**What is expected**
Answer with the exact lines of the following material from the one containing "Pinterest (870, 2493)" through the one containing "Kişiselleştir (564, 1399)", both end lines included.

**Data records**
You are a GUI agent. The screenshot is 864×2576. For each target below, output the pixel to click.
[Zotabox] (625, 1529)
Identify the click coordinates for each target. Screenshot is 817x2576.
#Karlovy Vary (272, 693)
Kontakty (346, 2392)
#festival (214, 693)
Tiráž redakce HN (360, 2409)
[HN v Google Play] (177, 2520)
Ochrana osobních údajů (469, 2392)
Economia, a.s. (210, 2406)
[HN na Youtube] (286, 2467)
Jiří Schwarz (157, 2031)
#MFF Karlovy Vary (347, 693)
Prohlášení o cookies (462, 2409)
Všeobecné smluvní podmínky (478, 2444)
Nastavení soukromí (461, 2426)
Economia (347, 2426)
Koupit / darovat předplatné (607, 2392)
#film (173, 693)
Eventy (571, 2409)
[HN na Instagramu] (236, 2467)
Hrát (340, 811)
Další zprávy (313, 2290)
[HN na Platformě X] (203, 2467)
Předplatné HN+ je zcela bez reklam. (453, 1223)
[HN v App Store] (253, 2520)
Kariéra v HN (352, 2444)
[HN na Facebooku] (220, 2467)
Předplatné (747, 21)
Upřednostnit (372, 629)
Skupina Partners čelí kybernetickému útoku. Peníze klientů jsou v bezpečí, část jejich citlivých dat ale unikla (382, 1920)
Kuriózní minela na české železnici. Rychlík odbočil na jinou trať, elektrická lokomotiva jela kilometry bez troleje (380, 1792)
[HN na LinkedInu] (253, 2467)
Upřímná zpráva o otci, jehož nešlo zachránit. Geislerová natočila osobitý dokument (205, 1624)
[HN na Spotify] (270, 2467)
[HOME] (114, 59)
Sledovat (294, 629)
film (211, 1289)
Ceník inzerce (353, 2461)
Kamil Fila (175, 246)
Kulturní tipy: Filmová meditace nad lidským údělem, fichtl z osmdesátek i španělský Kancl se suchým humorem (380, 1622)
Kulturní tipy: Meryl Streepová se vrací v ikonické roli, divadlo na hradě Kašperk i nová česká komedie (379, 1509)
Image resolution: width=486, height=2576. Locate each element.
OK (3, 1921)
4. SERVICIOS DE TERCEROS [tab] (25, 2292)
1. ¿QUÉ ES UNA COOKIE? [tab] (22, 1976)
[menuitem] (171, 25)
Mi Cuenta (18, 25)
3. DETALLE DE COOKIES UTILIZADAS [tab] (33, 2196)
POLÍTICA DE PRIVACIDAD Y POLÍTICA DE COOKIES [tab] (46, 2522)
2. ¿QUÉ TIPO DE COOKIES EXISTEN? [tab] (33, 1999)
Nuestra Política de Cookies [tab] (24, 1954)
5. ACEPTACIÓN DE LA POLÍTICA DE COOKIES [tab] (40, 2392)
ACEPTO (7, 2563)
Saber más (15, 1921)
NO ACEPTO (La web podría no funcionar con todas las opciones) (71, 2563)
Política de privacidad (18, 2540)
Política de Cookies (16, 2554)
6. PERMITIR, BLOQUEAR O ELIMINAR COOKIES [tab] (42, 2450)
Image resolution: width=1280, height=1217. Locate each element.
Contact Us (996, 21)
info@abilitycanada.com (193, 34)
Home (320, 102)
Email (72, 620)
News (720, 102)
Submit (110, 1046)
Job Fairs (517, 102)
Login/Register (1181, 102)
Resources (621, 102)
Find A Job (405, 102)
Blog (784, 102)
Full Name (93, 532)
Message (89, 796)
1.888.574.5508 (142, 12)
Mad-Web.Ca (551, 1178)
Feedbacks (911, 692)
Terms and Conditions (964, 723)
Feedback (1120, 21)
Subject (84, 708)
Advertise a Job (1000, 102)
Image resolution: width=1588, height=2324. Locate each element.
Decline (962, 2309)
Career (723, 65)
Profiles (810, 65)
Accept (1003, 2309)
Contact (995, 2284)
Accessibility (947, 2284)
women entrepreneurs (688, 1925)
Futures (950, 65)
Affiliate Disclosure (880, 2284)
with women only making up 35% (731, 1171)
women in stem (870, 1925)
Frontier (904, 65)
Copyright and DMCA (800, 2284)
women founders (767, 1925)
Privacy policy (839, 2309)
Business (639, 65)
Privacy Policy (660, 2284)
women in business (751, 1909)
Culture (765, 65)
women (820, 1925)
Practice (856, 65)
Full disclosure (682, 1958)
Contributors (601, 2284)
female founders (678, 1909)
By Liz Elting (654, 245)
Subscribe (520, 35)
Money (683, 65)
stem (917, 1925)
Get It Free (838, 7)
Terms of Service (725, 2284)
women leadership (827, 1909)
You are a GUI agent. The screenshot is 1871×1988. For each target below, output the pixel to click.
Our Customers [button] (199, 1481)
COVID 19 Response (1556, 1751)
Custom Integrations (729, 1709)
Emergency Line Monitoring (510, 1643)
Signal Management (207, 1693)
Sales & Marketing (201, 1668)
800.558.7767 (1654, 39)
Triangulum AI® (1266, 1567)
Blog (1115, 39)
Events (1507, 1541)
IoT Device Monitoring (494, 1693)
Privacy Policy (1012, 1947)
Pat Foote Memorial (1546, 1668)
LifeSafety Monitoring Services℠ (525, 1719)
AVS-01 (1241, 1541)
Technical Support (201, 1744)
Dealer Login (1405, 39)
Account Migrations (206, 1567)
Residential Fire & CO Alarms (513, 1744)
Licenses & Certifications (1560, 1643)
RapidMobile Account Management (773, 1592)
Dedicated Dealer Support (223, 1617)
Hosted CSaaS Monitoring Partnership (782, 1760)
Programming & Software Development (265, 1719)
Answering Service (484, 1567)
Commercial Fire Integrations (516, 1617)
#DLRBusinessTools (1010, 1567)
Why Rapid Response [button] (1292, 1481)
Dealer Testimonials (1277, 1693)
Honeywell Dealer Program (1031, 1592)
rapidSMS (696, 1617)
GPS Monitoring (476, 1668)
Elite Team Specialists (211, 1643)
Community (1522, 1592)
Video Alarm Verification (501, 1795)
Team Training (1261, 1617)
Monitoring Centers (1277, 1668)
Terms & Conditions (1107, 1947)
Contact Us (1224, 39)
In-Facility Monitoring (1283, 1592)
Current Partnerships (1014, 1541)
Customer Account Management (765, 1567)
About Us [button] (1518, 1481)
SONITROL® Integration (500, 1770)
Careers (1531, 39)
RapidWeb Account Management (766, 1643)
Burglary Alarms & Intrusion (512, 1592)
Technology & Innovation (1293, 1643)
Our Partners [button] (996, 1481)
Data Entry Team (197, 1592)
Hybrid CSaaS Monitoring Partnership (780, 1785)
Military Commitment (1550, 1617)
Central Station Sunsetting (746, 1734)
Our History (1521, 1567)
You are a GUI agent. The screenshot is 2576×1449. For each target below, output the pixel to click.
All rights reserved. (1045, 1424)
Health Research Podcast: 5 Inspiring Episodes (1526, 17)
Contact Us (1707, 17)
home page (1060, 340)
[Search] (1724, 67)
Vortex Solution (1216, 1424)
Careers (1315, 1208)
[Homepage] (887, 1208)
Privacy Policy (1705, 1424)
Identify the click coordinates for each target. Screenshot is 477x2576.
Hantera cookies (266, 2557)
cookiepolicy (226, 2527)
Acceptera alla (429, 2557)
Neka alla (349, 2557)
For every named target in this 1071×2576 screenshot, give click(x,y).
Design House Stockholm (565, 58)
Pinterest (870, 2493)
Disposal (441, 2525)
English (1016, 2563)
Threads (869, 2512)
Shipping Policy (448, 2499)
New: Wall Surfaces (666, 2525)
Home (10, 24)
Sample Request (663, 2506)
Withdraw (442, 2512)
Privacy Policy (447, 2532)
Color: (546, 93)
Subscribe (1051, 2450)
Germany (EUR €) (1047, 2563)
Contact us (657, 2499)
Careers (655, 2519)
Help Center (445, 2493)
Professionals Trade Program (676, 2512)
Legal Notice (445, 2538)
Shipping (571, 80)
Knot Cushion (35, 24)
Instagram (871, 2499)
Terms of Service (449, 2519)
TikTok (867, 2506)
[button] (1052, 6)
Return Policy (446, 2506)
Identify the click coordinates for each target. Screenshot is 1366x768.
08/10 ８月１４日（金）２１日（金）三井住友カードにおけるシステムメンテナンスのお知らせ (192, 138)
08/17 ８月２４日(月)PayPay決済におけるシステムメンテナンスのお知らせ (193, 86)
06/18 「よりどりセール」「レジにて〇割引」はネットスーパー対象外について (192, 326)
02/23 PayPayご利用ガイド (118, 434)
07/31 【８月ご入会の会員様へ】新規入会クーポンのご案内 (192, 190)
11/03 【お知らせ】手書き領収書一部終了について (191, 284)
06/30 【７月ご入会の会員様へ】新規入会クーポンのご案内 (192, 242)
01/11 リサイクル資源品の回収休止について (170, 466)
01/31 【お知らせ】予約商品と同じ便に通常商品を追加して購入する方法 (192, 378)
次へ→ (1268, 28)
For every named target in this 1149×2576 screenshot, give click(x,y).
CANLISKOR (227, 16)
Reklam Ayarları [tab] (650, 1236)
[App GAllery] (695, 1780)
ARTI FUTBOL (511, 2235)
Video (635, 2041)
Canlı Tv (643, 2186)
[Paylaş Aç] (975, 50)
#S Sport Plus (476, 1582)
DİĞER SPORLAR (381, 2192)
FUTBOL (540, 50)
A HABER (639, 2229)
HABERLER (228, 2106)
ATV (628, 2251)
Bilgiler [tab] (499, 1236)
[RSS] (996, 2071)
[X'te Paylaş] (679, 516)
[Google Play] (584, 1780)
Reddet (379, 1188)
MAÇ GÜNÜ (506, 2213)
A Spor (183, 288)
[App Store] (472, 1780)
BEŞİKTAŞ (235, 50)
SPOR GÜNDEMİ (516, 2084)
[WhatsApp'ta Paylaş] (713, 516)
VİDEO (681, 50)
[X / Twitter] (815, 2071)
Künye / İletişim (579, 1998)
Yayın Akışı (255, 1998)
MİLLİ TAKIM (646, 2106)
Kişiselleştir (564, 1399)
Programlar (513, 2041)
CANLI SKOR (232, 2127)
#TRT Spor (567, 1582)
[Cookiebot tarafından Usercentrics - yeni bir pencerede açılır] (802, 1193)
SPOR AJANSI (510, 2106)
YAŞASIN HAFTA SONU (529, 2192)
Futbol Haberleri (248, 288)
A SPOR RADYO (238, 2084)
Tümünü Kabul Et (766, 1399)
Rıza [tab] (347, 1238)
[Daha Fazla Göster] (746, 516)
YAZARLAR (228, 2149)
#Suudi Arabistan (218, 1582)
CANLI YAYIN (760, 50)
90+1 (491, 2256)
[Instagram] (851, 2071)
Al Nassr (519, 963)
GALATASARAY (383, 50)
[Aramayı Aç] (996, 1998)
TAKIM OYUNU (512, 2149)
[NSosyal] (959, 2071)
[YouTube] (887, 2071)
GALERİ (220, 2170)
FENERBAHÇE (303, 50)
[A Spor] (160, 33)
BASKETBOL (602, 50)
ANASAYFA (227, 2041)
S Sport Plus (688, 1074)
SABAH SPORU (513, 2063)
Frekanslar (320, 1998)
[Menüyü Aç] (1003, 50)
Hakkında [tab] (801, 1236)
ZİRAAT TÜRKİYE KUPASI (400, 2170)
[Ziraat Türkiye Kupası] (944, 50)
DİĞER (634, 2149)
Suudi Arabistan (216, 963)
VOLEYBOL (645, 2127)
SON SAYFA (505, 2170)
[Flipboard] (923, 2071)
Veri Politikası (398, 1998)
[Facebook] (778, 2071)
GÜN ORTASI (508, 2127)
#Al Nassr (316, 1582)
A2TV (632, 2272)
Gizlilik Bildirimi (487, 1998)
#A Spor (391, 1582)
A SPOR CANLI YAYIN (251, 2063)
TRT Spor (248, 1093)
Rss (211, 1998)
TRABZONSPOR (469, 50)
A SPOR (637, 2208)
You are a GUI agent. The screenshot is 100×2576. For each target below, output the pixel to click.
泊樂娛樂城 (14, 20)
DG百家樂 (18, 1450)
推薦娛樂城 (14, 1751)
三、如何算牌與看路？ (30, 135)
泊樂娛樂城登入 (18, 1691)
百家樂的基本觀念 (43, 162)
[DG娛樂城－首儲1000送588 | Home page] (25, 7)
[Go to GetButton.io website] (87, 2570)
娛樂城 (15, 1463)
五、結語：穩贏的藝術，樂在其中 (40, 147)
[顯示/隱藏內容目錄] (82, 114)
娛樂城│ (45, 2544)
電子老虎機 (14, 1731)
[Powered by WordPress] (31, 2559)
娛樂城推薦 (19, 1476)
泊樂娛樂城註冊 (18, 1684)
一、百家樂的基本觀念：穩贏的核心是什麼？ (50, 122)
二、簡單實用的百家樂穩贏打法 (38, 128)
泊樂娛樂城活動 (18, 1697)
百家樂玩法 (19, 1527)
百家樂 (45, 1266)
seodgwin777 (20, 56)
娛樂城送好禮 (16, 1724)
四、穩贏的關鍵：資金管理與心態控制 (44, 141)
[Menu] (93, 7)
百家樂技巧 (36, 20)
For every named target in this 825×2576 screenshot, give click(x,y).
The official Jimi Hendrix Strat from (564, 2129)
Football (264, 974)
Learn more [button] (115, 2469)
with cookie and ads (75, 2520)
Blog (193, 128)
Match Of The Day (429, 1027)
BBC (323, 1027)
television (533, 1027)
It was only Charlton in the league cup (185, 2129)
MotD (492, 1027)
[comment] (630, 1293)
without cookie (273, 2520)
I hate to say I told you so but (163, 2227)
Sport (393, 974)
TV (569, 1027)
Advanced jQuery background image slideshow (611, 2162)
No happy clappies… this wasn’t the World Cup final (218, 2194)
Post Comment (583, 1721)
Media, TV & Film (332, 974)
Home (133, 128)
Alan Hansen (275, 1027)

**Written response**
Pinterest (870, 2493)
Disposal (441, 2525)
English (1016, 2563)
Threads (869, 2512)
Shipping Policy (448, 2499)
New: Wall Surfaces (666, 2525)
Home (10, 24)
Sample Request (663, 2506)
Withdraw (442, 2512)
Privacy Policy (447, 2532)
Color: (546, 93)
Subscribe (1051, 2450)
Germany (EUR €) (1047, 2563)
Contact us (657, 2499)
Careers (655, 2519)
Help Center (445, 2493)
Professionals Trade Program (676, 2512)
Legal Notice (445, 2538)
Shipping (571, 80)
Knot Cushion (35, 24)
Instagram (871, 2499)
Terms of Service (449, 2519)
TikTok (867, 2506)
[button] (1052, 6)
Return Policy (446, 2506)
Identify the click coordinates for each target. Screenshot is 1366x768.
08/10 ８月１４日（金）２１日（金）三井住友カードにおけるシステムメンテナンスのお知らせ (192, 138)
08/17 ８月２４日(月)PayPay決済におけるシステムメンテナンスのお知らせ (193, 86)
06/18 「よりどりセール」「レジにて〇割引」はネットスーパー対象外について (192, 326)
02/23 PayPayご利用ガイド (118, 434)
07/31 【８月ご入会の会員様へ】新規入会クーポンのご案内 (192, 190)
11/03 【お知らせ】手書き領収書一部終了について (191, 284)
06/30 【７月ご入会の会員様へ】新規入会クーポンのご案内 (192, 242)
01/11 リサイクル資源品の回収休止について (170, 466)
01/31 【お知らせ】予約商品と同じ便に通常商品を追加して購入する方法 (192, 378)
次へ→ (1268, 28)
For every named target in this 1149×2576 screenshot, give click(x,y).
CANLISKOR (227, 16)
Reklam Ayarları [tab] (650, 1236)
[App GAllery] (695, 1780)
ARTI FUTBOL (511, 2235)
Video (635, 2041)
Canlı Tv (643, 2186)
[Paylaş Aç] (975, 50)
#S Sport Plus (476, 1582)
DİĞER SPORLAR (381, 2192)
FUTBOL (540, 50)
A HABER (639, 2229)
HABERLER (228, 2106)
ATV (628, 2251)
Bilgiler [tab] (499, 1236)
[RSS] (996, 2071)
[X'te Paylaş] (679, 516)
[Google Play] (584, 1780)
Reddet (379, 1188)
MAÇ GÜNÜ (506, 2213)
A Spor (183, 288)
[App Store] (472, 1780)
BEŞİKTAŞ (235, 50)
SPOR GÜNDEMİ (516, 2084)
[WhatsApp'ta Paylaş] (713, 516)
VİDEO (681, 50)
[X / Twitter] (815, 2071)
Künye / İletişim (579, 1998)
Yayın Akışı (255, 1998)
MİLLİ TAKIM (646, 2106)
Kişiselleştir (564, 1399)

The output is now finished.